____ Source extract
Lori Jeshke

After 34 years in education as a teacher and an administrator, Lori Jeschke is set to retire at the end of July.

Jeschke has been the director of education for the Prairie Spirit School Division for the past four years, but she got her start in education as a classroom teacher.

“I’ve had the pleasure of teaching every single grade, in my career, so that was really fun,” she said.

She was a student-teacher in Perdue and after completing her internship at Prairie View School in Dalmeny, her first full time teaching job was at Laird School in 1987, which was the year she graduated with her degree in education.

Jeschke spent eight years at Laird School before transferring to Hepburn School. When she taught in Hepburn, it was sort of a homecoming for her because that is where she grew up.

She ended up teaching in Hepburn for 12 years, where she had the opportunity to be the vice-principal and principal. While in those roles, she wasn’t teaching in classrooms all day, however, she still got to teach a class or two which she enjoyed.

“Once you become a vice-principal or principal you often don’t necessarily get a specialty area or a classroom,” she said. If there are classes that need to be taught and you’re the one who can make your time-table work, you pick up classes and that’s how I got to teach all different grades.”

After 20 years of teaching in a school setting, Jeschke made the transition in to senior administrative roles. Even though a good chunk of her a career (14 years) had been in the administrative side of education, she really enjoyed her time working in the classroom and that interaction with students.

Her first senior administrative role was the HR principal for the PSSD. She wasn’t in that role for long when she became a coordinator for the schools within the division, with a focus on assessment. Before she became director of education she was the superintendent of schools within the division.

Despite not physically being in the classroom for her senior administrative roles, she always considered herself has a teacher.

“I would like to say that I am still a teacher forever, I’d never stop being a teacher,” she said. “It’s an important thing to remember, and to have all of those pieces within you of what it means to be a classroom teacher is also important.”

Even though she enjoyed her work as an senior administrator she really missed being around students every single day.

“What I missed the absolute most when I made the transition (to the senior administrative roles) was the kids and their energy and all of that,” she said. “But I got to work with adults and so that was a new learning experience.

Despite PSSD becoming a school division in 2006, Jeschke has taught within schools of that division throughout her career with the Sask Valley School Division, which was one of three divisions that amalgamated into PSSD.
________
____ Study material
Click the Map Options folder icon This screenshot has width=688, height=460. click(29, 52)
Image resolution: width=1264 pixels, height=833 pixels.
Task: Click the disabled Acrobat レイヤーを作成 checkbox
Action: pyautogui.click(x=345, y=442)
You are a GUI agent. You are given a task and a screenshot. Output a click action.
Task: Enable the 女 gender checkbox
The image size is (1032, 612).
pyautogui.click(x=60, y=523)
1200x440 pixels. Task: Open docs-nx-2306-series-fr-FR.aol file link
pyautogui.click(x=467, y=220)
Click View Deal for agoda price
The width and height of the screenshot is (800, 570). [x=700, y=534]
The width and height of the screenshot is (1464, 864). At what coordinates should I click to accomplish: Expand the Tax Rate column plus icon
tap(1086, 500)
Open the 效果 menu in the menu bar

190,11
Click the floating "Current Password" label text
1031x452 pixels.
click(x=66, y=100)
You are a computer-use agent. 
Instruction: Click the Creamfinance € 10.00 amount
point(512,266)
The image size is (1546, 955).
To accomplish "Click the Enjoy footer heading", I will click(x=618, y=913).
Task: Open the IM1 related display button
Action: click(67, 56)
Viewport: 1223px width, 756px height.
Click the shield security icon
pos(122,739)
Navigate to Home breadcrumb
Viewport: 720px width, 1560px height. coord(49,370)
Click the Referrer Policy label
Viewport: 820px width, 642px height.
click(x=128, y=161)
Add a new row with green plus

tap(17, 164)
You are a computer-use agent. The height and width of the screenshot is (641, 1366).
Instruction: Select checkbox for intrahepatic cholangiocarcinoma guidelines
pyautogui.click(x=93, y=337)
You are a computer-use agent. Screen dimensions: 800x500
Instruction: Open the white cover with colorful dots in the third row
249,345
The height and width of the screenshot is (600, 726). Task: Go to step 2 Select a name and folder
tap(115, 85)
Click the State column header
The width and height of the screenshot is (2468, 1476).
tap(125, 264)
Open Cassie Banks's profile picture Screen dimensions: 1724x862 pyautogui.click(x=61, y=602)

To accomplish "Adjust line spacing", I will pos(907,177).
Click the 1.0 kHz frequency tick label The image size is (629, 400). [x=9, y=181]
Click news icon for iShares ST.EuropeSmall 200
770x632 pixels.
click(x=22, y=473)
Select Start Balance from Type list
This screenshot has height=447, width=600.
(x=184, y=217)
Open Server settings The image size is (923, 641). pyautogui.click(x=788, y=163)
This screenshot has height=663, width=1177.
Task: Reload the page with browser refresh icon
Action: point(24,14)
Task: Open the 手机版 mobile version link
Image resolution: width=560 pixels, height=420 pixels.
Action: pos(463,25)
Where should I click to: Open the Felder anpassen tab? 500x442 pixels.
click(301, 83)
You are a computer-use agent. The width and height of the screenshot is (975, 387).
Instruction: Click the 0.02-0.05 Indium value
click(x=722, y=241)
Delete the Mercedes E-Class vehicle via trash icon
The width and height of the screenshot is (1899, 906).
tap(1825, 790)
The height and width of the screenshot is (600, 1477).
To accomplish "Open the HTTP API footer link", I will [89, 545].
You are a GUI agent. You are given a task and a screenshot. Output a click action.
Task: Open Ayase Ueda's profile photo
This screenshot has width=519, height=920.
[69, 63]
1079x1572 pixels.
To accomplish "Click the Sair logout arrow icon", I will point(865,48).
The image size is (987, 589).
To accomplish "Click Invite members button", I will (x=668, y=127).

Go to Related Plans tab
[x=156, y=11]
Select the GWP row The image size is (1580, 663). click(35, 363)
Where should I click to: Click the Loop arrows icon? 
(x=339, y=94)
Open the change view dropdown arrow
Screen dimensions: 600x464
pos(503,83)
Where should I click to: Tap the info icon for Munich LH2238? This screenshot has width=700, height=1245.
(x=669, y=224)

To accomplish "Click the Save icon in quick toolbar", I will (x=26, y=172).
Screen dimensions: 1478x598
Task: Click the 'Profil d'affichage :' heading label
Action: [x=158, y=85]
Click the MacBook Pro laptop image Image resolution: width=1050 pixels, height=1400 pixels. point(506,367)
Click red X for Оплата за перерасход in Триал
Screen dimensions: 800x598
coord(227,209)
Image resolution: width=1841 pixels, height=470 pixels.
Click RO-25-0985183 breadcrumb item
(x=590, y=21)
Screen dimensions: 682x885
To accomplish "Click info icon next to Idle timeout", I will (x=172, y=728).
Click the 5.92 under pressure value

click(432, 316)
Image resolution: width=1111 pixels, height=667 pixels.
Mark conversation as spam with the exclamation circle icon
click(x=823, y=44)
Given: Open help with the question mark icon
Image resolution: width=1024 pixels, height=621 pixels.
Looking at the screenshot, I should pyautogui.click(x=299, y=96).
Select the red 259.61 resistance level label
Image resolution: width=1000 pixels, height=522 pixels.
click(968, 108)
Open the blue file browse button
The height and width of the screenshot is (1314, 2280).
________
Write out the passage from the article above about Lori Jeschke's retirement, starting at "Lori Jeshke" and ending at "a classroom teacher.".

■ Response to this task:
Lori Jeshke

After 34 years in education as a teacher and an administrator, Lori Jeschke is set to retire at the end of July.

Jeschke has been the director of education for the Prairie Spirit School Division for the past four years, but she got her start in education as a classroom teacher.